[Collected data]

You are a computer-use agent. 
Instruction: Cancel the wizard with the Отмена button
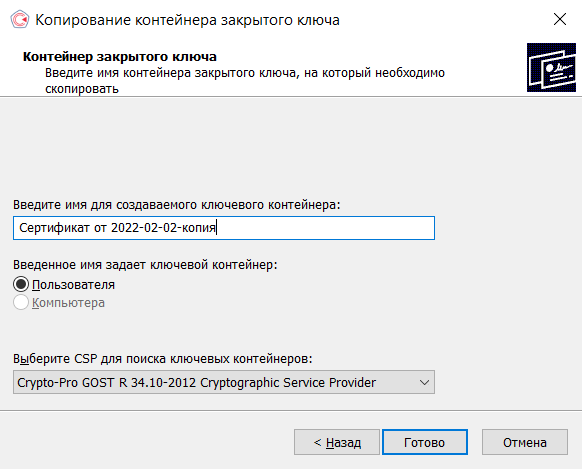(525, 442)
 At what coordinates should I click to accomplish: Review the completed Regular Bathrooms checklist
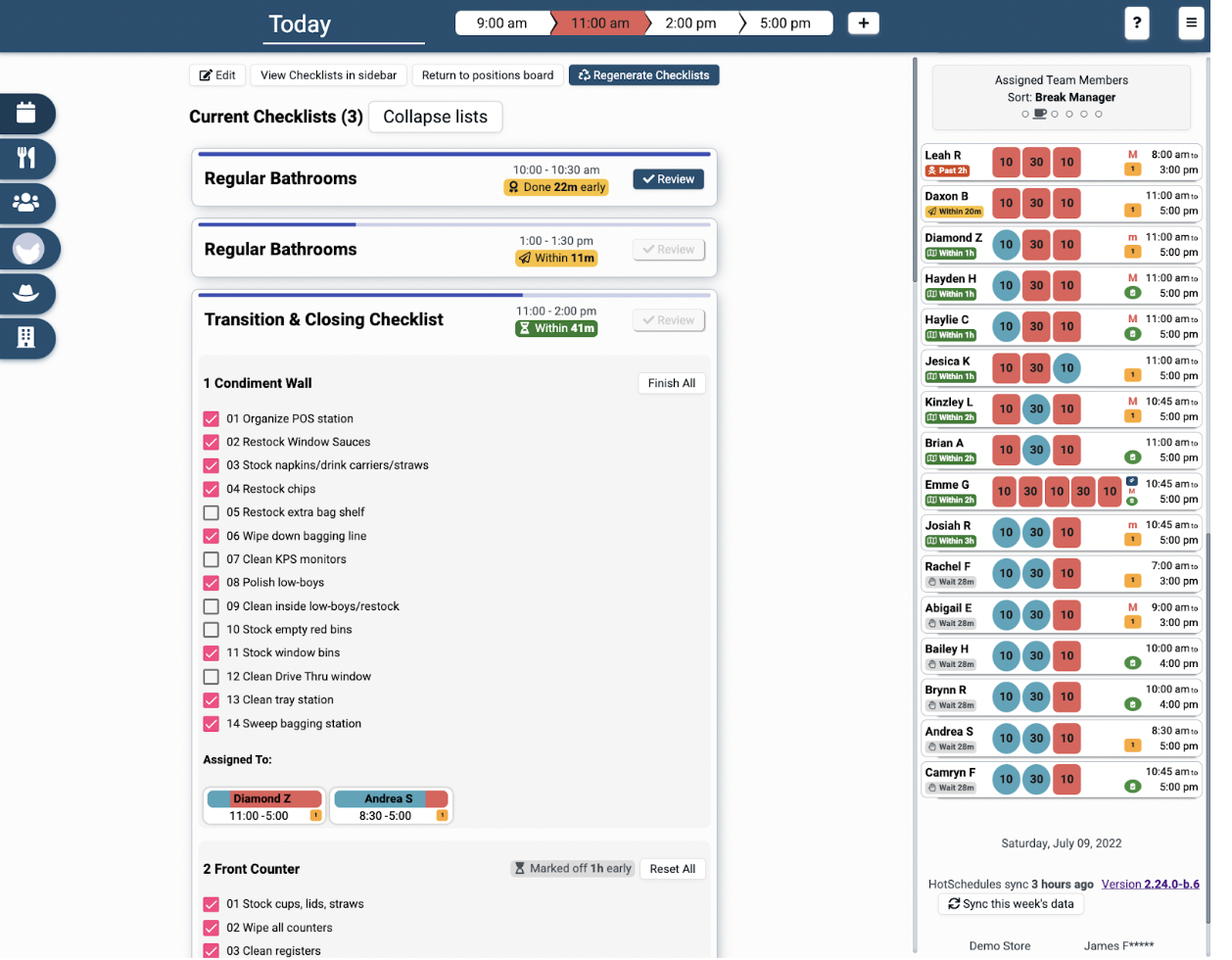(668, 179)
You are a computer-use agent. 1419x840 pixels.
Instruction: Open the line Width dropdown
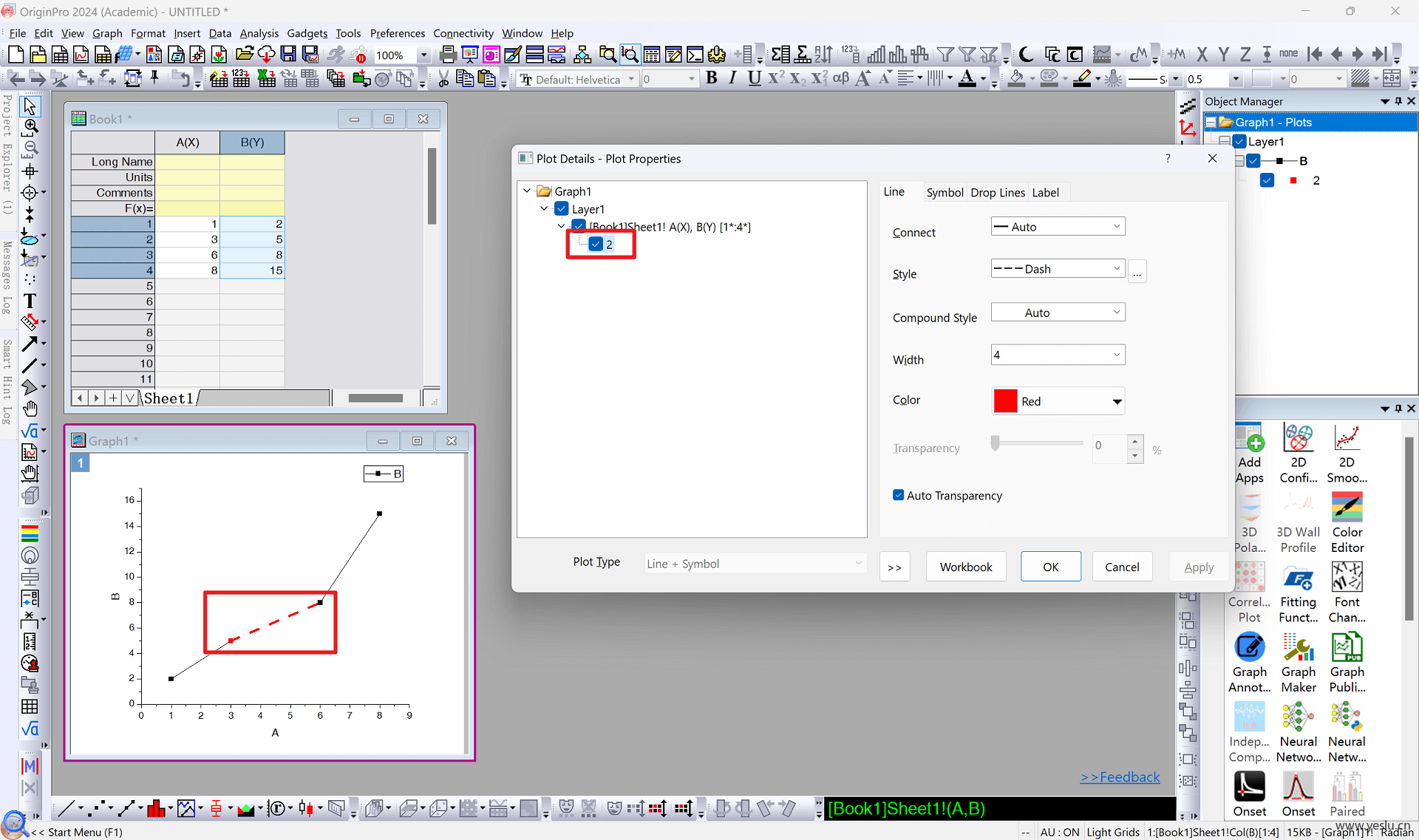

> _WORK TASK_: Write out the entries above verbatim; the pictures do not belong in your copy.

> _RESULT FOR THIS TASK_:
You are a computer-use agent. 
Instruction: Cancel the wizard with the Отмена button
(525, 442)
 At what coordinates should I click to accomplish: Review the completed Regular Bathrooms checklist
(668, 179)
You are a computer-use agent. 1419x840 pixels.
Instruction: Open the line Width dropdown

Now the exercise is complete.